Job:
Retype each line of the material below with no changes.

Extracted records

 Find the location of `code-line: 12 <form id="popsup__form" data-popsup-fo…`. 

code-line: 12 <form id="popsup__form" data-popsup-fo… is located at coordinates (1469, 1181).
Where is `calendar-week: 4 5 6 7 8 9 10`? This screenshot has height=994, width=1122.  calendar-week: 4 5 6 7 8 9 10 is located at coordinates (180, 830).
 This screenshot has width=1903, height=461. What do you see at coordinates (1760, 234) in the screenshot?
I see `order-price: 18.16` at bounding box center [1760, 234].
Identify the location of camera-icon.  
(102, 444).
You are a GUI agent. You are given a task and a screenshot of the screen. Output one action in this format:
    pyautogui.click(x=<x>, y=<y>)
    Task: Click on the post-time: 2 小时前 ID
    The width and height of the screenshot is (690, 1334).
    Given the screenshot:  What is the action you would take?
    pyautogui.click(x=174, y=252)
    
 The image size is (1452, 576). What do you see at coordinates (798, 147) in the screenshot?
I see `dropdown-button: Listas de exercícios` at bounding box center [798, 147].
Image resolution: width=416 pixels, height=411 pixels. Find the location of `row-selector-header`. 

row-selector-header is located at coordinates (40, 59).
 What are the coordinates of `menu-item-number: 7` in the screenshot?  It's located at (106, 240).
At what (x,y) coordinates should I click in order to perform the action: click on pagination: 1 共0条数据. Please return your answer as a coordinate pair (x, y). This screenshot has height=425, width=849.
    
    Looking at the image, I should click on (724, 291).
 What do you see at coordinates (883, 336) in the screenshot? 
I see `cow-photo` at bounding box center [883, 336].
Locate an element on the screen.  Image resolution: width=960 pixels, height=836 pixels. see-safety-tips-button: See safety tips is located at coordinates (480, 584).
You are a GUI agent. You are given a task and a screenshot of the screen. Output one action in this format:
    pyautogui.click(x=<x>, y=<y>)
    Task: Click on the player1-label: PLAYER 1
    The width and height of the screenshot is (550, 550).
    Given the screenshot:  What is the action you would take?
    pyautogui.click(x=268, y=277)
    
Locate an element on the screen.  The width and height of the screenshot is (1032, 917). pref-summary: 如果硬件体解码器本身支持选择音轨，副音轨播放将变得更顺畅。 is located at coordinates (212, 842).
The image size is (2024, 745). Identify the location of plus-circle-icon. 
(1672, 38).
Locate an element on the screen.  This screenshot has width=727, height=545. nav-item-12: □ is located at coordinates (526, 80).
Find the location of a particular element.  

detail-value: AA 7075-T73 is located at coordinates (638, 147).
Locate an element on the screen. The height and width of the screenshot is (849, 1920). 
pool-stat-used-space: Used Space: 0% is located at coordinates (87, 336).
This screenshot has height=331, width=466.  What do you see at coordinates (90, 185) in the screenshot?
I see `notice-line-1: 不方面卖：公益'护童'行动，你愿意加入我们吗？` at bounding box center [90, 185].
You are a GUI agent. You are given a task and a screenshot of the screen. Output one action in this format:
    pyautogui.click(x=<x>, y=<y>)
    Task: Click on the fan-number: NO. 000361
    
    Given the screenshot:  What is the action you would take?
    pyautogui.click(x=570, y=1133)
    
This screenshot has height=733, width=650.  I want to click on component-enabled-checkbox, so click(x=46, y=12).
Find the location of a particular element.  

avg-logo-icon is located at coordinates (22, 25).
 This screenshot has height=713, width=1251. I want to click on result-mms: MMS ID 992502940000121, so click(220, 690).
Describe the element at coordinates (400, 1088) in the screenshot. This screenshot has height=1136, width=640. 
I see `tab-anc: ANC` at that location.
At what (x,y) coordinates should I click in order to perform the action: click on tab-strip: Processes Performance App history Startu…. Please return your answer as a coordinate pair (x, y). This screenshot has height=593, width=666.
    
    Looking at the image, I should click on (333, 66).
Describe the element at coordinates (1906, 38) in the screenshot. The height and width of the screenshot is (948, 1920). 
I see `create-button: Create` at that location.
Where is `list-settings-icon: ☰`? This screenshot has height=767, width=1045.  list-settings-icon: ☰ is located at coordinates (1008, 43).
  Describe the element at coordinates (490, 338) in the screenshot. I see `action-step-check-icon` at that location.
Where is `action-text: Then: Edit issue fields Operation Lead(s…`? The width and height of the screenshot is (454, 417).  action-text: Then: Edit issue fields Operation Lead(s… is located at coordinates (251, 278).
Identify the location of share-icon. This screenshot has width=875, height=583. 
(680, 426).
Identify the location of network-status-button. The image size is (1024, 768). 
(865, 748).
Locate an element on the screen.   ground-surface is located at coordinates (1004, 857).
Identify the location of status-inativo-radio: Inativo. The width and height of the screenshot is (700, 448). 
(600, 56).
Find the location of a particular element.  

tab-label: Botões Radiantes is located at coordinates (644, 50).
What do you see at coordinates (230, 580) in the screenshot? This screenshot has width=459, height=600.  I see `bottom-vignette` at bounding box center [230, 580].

Completed exercise:
 Find the location of `code-line: 12 <form id="popsup__form" data-popsup-fo…`. 

code-line: 12 <form id="popsup__form" data-popsup-fo… is located at coordinates (1469, 1181).
Where is `calendar-week: 4 5 6 7 8 9 10`? This screenshot has height=994, width=1122.  calendar-week: 4 5 6 7 8 9 10 is located at coordinates (180, 830).
 This screenshot has width=1903, height=461. What do you see at coordinates (1760, 234) in the screenshot?
I see `order-price: 18.16` at bounding box center [1760, 234].
Identify the location of camera-icon.  
(102, 444).
You are a GUI agent. You are given a task and a screenshot of the screen. Output one action in this format:
    pyautogui.click(x=<x>, y=<y>)
    Task: Click on the post-time: 2 小时前 ID
    The width and height of the screenshot is (690, 1334).
    Given the screenshot:  What is the action you would take?
    pyautogui.click(x=174, y=252)
    
 The image size is (1452, 576). What do you see at coordinates (798, 147) in the screenshot?
I see `dropdown-button: Listas de exercícios` at bounding box center [798, 147].
Image resolution: width=416 pixels, height=411 pixels. Find the location of `row-selector-header`. 

row-selector-header is located at coordinates (40, 59).
 What are the coordinates of `menu-item-number: 7` in the screenshot?  It's located at (106, 240).
At what (x,y) coordinates should I click in order to perform the action: click on pagination: 1 共0条数据. Please return your answer as a coordinate pair (x, y). This screenshot has height=425, width=849.
    
    Looking at the image, I should click on (724, 291).
 What do you see at coordinates (883, 336) in the screenshot? 
I see `cow-photo` at bounding box center [883, 336].
Locate an element on the screen.  Image resolution: width=960 pixels, height=836 pixels. see-safety-tips-button: See safety tips is located at coordinates (480, 584).
You are a GUI agent. You are given a task and a screenshot of the screen. Output one action in this format:
    pyautogui.click(x=<x>, y=<y>)
    Task: Click on the player1-label: PLAYER 1
    The width and height of the screenshot is (550, 550).
    Given the screenshot:  What is the action you would take?
    pyautogui.click(x=268, y=277)
    
Locate an element on the screen.  The width and height of the screenshot is (1032, 917). pref-summary: 如果硬件体解码器本身支持选择音轨，副音轨播放将变得更顺畅。 is located at coordinates (212, 842).
The image size is (2024, 745). Identify the location of plus-circle-icon. 
(1672, 38).
Locate an element on the screen.  This screenshot has width=727, height=545. nav-item-12: □ is located at coordinates (526, 80).
Find the location of a particular element.  

detail-value: AA 7075-T73 is located at coordinates (638, 147).
Locate an element on the screen. The height and width of the screenshot is (849, 1920). 
pool-stat-used-space: Used Space: 0% is located at coordinates (87, 336).
This screenshot has height=331, width=466.  What do you see at coordinates (90, 185) in the screenshot?
I see `notice-line-1: 不方面卖：公益'护童'行动，你愿意加入我们吗？` at bounding box center [90, 185].
You are a GUI agent. You are given a task and a screenshot of the screen. Output one action in this format:
    pyautogui.click(x=<x>, y=<y>)
    Task: Click on the fan-number: NO. 000361
    
    Given the screenshot:  What is the action you would take?
    pyautogui.click(x=570, y=1133)
    
This screenshot has height=733, width=650.  I want to click on component-enabled-checkbox, so click(x=46, y=12).
Find the location of a particular element.  

avg-logo-icon is located at coordinates (22, 25).
 This screenshot has height=713, width=1251. I want to click on result-mms: MMS ID 992502940000121, so click(220, 690).
Describe the element at coordinates (400, 1088) in the screenshot. This screenshot has height=1136, width=640. 
I see `tab-anc: ANC` at that location.
At what (x,y) coordinates should I click in order to perform the action: click on tab-strip: Processes Performance App history Startu…. Please return your answer as a coordinate pair (x, y). This screenshot has height=593, width=666.
    
    Looking at the image, I should click on (333, 66).
Describe the element at coordinates (1906, 38) in the screenshot. The height and width of the screenshot is (948, 1920). 
I see `create-button: Create` at that location.
Where is `list-settings-icon: ☰`? This screenshot has height=767, width=1045.  list-settings-icon: ☰ is located at coordinates (1008, 43).
  Describe the element at coordinates (490, 338) in the screenshot. I see `action-step-check-icon` at that location.
Where is `action-text: Then: Edit issue fields Operation Lead(s…`? The width and height of the screenshot is (454, 417).  action-text: Then: Edit issue fields Operation Lead(s… is located at coordinates (251, 278).
Identify the location of share-icon. This screenshot has width=875, height=583. 
(680, 426).
Identify the location of network-status-button. The image size is (1024, 768). 
(865, 748).
Locate an element on the screen.   ground-surface is located at coordinates (1004, 857).
Identify the location of status-inativo-radio: Inativo. The width and height of the screenshot is (700, 448). 
(600, 56).
Find the location of a particular element.  

tab-label: Botões Radiantes is located at coordinates (644, 50).
What do you see at coordinates (230, 580) in the screenshot? This screenshot has width=459, height=600.  I see `bottom-vignette` at bounding box center [230, 580].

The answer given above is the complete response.